ASSIGNMENT. Beneath this task are records; state how many of their lines hold the word "pixels", and nothing else.

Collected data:
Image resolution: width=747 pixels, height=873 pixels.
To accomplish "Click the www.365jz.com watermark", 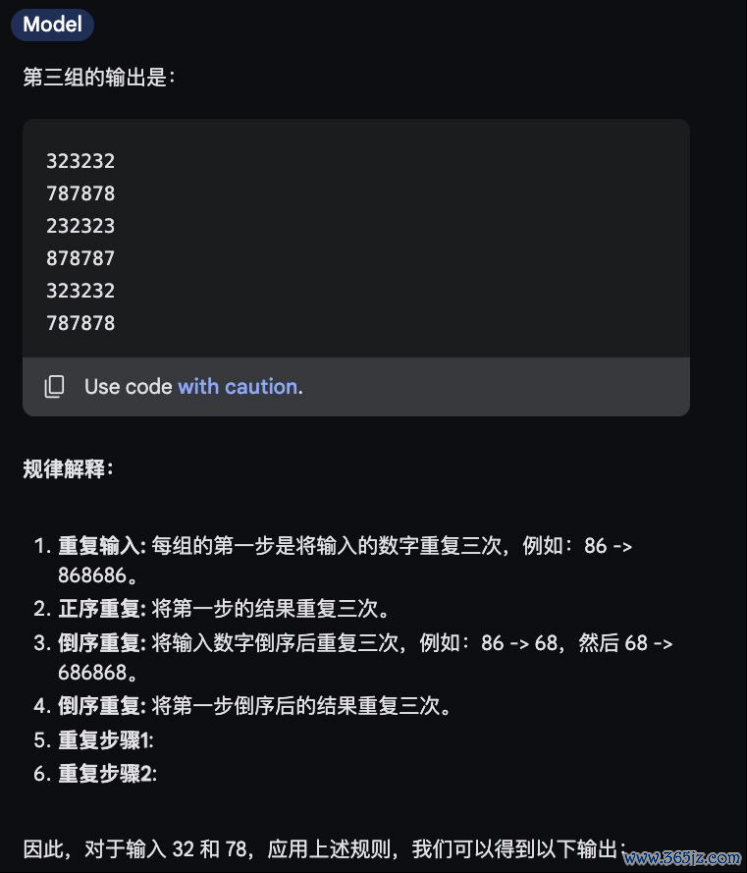I will pos(682,857).
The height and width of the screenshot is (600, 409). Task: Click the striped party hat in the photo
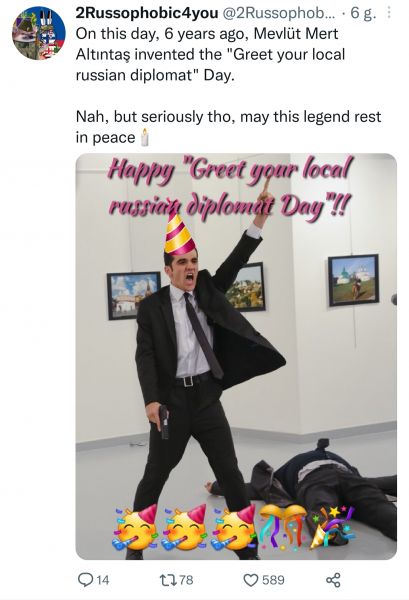[178, 234]
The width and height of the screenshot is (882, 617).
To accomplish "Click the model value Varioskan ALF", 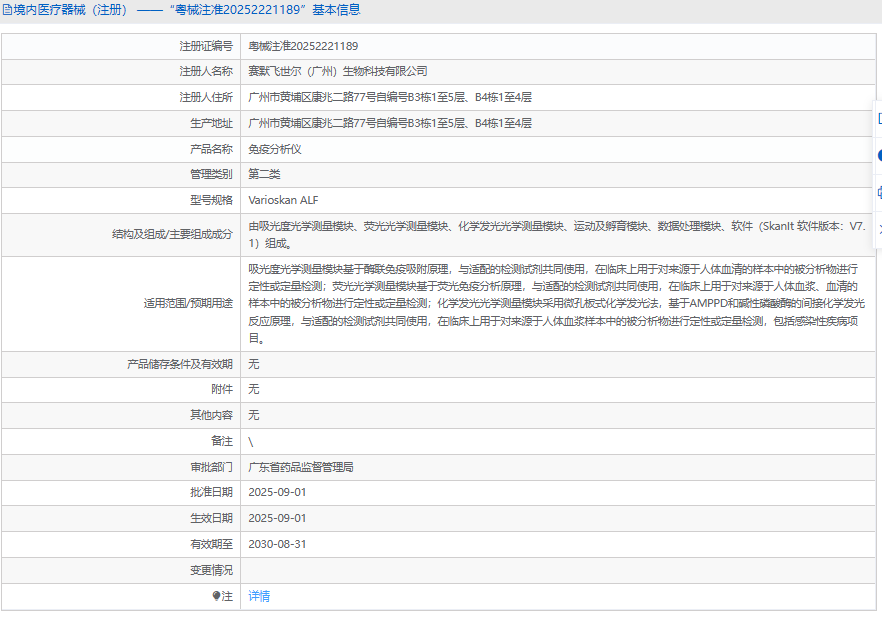I will (x=283, y=200).
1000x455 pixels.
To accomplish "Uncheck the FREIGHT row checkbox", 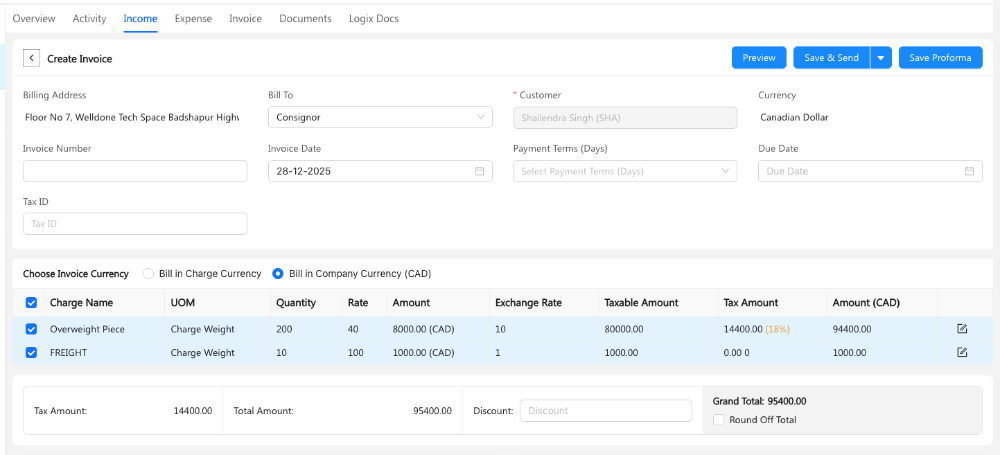I will pyautogui.click(x=31, y=352).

TASK SOLUTION. 2